(Beginning of Records provided)

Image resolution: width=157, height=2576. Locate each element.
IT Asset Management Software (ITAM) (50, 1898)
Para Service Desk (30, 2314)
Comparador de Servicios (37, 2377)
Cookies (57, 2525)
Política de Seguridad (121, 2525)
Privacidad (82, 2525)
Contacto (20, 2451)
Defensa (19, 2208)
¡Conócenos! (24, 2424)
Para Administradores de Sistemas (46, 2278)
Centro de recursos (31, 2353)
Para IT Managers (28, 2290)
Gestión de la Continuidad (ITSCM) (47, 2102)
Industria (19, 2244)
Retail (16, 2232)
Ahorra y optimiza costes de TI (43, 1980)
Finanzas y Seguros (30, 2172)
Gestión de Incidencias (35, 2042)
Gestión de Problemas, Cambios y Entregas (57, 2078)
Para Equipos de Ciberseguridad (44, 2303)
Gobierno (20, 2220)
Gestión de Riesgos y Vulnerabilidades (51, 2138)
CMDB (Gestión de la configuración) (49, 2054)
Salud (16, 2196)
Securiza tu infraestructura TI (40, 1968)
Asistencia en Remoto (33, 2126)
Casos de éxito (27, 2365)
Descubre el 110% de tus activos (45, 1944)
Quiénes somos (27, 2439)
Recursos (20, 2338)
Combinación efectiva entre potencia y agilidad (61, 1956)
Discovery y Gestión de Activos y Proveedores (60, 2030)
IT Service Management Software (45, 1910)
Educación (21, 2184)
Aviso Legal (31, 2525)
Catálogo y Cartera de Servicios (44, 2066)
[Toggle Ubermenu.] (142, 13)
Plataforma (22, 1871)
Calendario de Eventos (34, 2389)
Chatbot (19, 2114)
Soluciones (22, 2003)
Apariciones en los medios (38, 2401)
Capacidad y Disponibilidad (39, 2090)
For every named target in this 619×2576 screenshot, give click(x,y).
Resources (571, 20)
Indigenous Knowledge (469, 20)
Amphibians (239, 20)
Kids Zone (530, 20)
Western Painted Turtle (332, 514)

(End of Records provided)

**What is expected**
All of the entries above need to be set down again exactly.

**Finished exercise**
Image resolution: width=157, height=2576. Locate each element.
IT Asset Management Software (ITAM) (50, 1898)
Para Service Desk (30, 2314)
Comparador de Servicios (37, 2377)
Cookies (57, 2525)
Política de Seguridad (121, 2525)
Privacidad (82, 2525)
Contacto (20, 2451)
Defensa (19, 2208)
¡Conócenos! (24, 2424)
Para Administradores de Sistemas (46, 2278)
Centro de recursos (31, 2353)
Para IT Managers (28, 2290)
Gestión de la Continuidad (ITSCM) (47, 2102)
Industria (19, 2244)
Retail (16, 2232)
Ahorra y optimiza costes de TI (43, 1980)
Finanzas y Seguros (30, 2172)
Gestión de Incidencias (35, 2042)
Gestión de Problemas, Cambios y Entregas (57, 2078)
Para Equipos de Ciberseguridad (44, 2303)
Gobierno (20, 2220)
Gestión de Riesgos y Vulnerabilidades (51, 2138)
CMDB (Gestión de la configuración) (49, 2054)
Salud (16, 2196)
Securiza tu infraestructura TI (40, 1968)
Asistencia en Remoto (33, 2126)
Casos de éxito (27, 2365)
Descubre el 110% de tus activos (45, 1944)
Quiénes somos (27, 2439)
Recursos (20, 2338)
Combinación efectiva entre potencia y agilidad (61, 1956)
Discovery y Gestión de Activos y Proveedores (60, 2030)
IT Service Management Software (45, 1910)
Educación (21, 2184)
Aviso Legal (31, 2525)
Catálogo y Cartera de Servicios (44, 2066)
[Toggle Ubermenu.] (142, 13)
Plataforma (22, 1871)
Calendario de Eventos (34, 2389)
Chatbot (19, 2114)
Soluciones (22, 2003)
Apariciones en los medios (38, 2401)
Capacidad y Disponibilidad (39, 2090)
For every named target in this 619×2576 screenshot, give click(x,y).
Resources (571, 20)
Indigenous Knowledge (469, 20)
Amphibians (239, 20)
Kids Zone (530, 20)
Western Painted Turtle (332, 514)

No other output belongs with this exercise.